Maketto fried chicken and bread
Mike Isabella continues to open new restaurants at a blistering pace (see, for example, Arroz and Requin above), but he and George Pagonis continue to maintain quality at these Greek stalwarts. While there are some similarities among the various Kapnos outposts – like the must-order dips with warm flatbread – each one is a slightly different take on the basic rustic Greek theme. I still have a soft spot for the rotisserie meats at the original – the lamb makes a dynamite gyros sandwich – but Kouzina is a close second for upping the ante on a Bethesda dining scene that needed a quality infusion more than Arlington. (BTW, G by Mike Isabella, connected to the original Kapnos, is an often overlooked gem for sandwiches during the day and simple Italian cooking by night.)
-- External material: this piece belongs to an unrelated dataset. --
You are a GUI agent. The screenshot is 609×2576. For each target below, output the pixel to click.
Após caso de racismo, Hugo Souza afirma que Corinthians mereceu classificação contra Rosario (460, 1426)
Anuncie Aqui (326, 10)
Melitzanosalata (smoked eggplant, roasted peppers, walnuts and feta) at Kapnos
13. Bad Saint, 3226 11th St NW, Washington DC
I feel badly about this one. Bad Saint clearly would be a top-five restaurant except for the insanity of actually trying to eat there. Its no-reservations policy actually feels more oppressive than Rose’s Luxury. Rose’s has long lines but also lots of room, and once you’re in you know you’ll be seated at a table. Bad Saint could be the set for Tiny House Living, with a seating capacity of 24, 16 of which are stools at cramped counters. I may launch a Kickstarter campaign to buy whatever is next door so they can expand. Because once you get in, this is bold Filipino food without compromise – bursting with big and challenging flavors and ingredients that will surprise the most jaded palate. Try the garlic rice with pork and fried egg or the tiger shrimp with mango and cucumber. A dish like clams with Chinese sausage and Sichuan chile reminds me why seafood and pork is such a beloved combination in different cultures around the world.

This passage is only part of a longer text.